Au cœur du parc des Célestins, le projet de la nouvelle salle des fêtes s’enracine dans une clairière existante, lieu charnière entre les bois classés et les grandes ouvertures de prairie. L’intervention se veut discrète, guidée par la volonté de « restituer à la nature ce qu’on lui a emprunté », en travaillant avec la topographie, les vues et les continuités écologiques du parc.



Le bâtiment est pensé comme une extraction du paysage, un volume né du sol lui-même : le « prélèvement » décrit dans la note prend la forme d’un modelé de terrain qui génère l’architecture et inscrit le projet dans la pente avec douceur.



Cette implantation en creux permet de préserver la lecture de la clairière, tout en ouvrant largement la salle sur le paysage.
Le traitement paysager accompagne chaque geste architectural : les toitures végétalisées prolongent la prairie et effacent l’impact bâti en restituant la surface naturelle prélevée.
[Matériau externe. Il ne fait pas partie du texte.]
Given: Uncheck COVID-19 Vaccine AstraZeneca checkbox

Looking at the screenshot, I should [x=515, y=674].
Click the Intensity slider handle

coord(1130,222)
Les abords immédiats se composent comme une couture entre bois et clairière, où les cheminements et les terrasses jouent le rôle de transitions sensibles entre intérieur et extérieur. L’architecture devient alors support du paysage : elle cadre les vues, accueille les usages et met en scène la continuité végétale du parc.


Par son ancrage topographique, son économie de moyens et la sobriété de ses matériaux, le projet affirme un dialogue respectueux avec le site des Célestins, offrant une salle des fêtes qui s’efface autant qu’elle révèle la force naturelle du lieu.